The Atlanta -based career on Wednesday, from its best fiscal year to forecasts, is a warning of growing uncertainty from a deep global trade war that depends on the confidence of fragile consumers already.

In January, Delta said that this year’s record annual profit is expected in the continuation of payment for the premium seat. However, two months later, it took the alarm Corporate and consumer spending And its first quarter has reduced the forecast for sales and earnings.

By presenting the quarterly results on Wednesday, the CEO, the CEO, said that the airline’s full-year guidance would be “premature” due to “lack of economic transparency”. It was before Pre-tax Of $ 6bn this year.

He said: “With a wide economic uncertainty around global trade, growth has been halted mainly”, adding that the airlines “is protecting the margin and cash flow by focusing on what we can control”. As part of this goal, Delta In the second half of the year, it will have the power to flying at the level of the last year instead of increasing it, as well as “actively handling” and spending.

The update has followed the recession of rival airlines with American airlines and southern -western airlines in recent week Face to high prices As a result of Trump’s trade war.

A Balothir for the Greater Economy of the Airline Sector, customers usually return to travel on flights while in a strong financial position.

Trump’s tariffs already hit the technology, automotive and consumer product industries because of the impact on their international supply chain, stock priced hammers and companies that may go to customers.

The impact on the airline is less directly directly, but this sector will probably point to the symptoms of broad economic pain, as customers spend travel from travel to more essential products that increase prices.

“A smart customer [bringing forward] Buying cars, electronics and clothes before the tariff before the tariff, “Industrial analyst Brett Snyder, who has published the Cranky Flyer website.

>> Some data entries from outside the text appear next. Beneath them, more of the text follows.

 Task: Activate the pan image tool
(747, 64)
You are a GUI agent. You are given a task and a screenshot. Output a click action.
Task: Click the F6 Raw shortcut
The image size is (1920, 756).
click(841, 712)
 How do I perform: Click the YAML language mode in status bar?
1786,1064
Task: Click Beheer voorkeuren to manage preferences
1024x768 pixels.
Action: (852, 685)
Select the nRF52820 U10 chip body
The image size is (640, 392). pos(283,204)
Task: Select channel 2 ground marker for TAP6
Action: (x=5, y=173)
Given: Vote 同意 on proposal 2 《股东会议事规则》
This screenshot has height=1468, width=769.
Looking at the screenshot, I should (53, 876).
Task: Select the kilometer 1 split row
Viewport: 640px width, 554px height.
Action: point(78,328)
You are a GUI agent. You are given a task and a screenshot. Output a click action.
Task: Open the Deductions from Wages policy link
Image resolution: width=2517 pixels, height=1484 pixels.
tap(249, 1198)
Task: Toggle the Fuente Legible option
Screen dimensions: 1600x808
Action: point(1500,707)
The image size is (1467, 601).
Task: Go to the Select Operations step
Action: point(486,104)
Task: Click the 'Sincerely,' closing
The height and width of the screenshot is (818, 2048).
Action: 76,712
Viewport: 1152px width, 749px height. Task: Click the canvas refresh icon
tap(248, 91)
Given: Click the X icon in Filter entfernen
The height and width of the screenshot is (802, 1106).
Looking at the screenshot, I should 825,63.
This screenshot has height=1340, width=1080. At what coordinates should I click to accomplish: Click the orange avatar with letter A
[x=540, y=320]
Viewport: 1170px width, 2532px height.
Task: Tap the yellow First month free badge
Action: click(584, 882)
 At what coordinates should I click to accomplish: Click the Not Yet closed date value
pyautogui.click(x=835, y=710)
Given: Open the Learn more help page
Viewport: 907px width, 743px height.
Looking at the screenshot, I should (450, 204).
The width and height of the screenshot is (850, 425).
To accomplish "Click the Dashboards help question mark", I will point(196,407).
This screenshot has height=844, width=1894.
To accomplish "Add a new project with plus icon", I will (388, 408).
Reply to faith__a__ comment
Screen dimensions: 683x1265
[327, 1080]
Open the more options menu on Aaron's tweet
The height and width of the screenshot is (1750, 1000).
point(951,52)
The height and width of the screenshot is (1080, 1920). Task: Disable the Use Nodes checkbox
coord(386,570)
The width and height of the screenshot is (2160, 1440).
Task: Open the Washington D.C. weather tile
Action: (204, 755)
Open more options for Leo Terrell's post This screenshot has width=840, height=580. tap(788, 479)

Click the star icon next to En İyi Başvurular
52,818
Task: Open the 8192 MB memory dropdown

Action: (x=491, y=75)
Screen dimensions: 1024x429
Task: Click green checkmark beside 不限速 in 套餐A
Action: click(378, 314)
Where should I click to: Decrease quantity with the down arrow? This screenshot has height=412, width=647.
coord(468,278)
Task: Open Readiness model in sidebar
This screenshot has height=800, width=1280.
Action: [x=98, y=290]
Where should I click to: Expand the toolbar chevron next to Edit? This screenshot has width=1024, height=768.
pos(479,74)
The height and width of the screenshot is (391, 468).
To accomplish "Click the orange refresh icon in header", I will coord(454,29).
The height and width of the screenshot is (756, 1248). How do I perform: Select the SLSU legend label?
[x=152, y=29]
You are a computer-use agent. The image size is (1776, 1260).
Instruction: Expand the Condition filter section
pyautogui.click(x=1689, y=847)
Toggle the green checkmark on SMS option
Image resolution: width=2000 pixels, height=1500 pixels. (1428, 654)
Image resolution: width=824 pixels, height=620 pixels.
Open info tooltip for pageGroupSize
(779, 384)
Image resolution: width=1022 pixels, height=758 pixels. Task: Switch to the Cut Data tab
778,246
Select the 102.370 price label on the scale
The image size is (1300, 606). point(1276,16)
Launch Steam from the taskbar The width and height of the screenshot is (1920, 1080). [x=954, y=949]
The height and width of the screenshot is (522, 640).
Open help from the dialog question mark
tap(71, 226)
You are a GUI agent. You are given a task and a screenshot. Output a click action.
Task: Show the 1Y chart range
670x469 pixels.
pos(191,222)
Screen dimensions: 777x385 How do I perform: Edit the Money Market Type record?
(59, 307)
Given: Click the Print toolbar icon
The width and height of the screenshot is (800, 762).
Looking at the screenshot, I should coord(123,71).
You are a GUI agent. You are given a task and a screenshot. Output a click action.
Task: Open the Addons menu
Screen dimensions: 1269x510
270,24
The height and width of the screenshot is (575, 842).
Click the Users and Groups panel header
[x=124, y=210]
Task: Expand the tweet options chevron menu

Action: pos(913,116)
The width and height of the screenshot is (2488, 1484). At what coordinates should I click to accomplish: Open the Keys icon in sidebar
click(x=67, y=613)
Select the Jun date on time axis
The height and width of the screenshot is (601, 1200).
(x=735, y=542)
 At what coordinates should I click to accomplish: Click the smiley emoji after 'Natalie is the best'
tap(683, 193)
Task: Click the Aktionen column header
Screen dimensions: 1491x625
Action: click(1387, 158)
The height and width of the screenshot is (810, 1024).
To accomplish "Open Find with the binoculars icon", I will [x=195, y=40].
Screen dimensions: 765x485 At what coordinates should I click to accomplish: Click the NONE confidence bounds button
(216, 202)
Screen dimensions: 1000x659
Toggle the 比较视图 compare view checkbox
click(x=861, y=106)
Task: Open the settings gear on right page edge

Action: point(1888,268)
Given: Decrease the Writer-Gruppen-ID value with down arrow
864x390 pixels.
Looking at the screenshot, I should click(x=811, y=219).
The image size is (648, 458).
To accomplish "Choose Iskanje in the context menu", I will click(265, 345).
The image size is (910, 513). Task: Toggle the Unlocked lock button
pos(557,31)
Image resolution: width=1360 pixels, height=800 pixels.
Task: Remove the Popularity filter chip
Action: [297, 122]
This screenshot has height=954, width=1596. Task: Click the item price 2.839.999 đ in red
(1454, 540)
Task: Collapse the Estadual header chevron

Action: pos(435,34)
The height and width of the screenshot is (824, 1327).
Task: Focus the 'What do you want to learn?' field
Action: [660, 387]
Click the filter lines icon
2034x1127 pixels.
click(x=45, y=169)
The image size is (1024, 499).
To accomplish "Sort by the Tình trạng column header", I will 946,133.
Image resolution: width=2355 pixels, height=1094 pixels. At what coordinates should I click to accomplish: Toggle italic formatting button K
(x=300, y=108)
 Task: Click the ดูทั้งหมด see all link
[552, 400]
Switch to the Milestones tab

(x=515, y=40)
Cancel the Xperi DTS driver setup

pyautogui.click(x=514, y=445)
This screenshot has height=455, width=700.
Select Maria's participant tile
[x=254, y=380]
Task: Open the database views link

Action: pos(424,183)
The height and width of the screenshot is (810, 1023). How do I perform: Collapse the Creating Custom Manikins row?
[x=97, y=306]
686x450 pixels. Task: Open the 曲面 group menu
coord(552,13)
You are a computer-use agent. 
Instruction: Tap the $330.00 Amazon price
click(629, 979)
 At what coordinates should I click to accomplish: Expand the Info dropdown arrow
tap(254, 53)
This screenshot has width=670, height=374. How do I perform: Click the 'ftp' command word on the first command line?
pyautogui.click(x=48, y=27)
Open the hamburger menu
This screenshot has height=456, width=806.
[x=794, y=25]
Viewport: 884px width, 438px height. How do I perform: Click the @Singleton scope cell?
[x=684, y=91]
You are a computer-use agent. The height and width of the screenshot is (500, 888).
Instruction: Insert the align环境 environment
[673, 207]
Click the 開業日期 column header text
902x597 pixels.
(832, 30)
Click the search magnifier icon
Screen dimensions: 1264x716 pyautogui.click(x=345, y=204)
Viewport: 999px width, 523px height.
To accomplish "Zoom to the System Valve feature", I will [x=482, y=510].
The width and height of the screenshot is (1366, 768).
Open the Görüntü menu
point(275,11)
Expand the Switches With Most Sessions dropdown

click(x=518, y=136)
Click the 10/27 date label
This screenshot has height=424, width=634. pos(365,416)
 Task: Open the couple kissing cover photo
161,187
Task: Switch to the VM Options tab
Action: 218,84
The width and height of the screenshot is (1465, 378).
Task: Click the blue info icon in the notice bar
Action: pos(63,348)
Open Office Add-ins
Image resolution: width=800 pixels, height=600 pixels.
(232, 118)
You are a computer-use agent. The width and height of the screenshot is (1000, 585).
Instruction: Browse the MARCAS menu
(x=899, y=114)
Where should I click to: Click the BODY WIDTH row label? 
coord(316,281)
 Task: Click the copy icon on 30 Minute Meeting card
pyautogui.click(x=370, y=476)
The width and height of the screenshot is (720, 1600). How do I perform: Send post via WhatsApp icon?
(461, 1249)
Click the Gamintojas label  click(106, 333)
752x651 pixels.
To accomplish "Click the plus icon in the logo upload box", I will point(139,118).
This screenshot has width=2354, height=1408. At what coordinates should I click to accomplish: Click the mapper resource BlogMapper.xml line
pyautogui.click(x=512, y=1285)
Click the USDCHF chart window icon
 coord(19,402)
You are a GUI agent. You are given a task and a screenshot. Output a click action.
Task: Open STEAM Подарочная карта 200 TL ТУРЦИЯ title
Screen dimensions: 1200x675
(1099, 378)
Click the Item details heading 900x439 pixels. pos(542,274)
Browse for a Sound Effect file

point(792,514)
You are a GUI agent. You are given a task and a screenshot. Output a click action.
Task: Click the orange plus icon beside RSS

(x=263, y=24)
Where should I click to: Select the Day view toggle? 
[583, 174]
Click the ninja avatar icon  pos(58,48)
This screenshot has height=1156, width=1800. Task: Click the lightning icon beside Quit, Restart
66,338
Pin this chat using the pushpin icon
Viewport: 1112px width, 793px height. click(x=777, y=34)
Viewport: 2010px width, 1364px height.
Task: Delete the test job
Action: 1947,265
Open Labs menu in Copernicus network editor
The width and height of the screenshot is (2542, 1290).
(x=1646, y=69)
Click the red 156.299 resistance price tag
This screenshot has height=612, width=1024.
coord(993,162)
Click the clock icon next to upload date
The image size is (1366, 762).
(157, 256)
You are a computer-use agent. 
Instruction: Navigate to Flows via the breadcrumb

Delta says that it is expected to earn between $ 1.5bn in the second quarter and $ 2 billion, the first-fourth of the year has decreased by 7 percent of the operating income of $ 569mn.

It says that it has achieved an adjusted 46 cent per share in the first quarter, it falls within the scheduled prediction range last month. It was originally expected to earn 70 cents and $ 1 per share between January and March.

It also added: “Given our strength position … and due to the decrease in fuel prices, Delta is in a good position to supply the OG profit and free cash flow for the year.”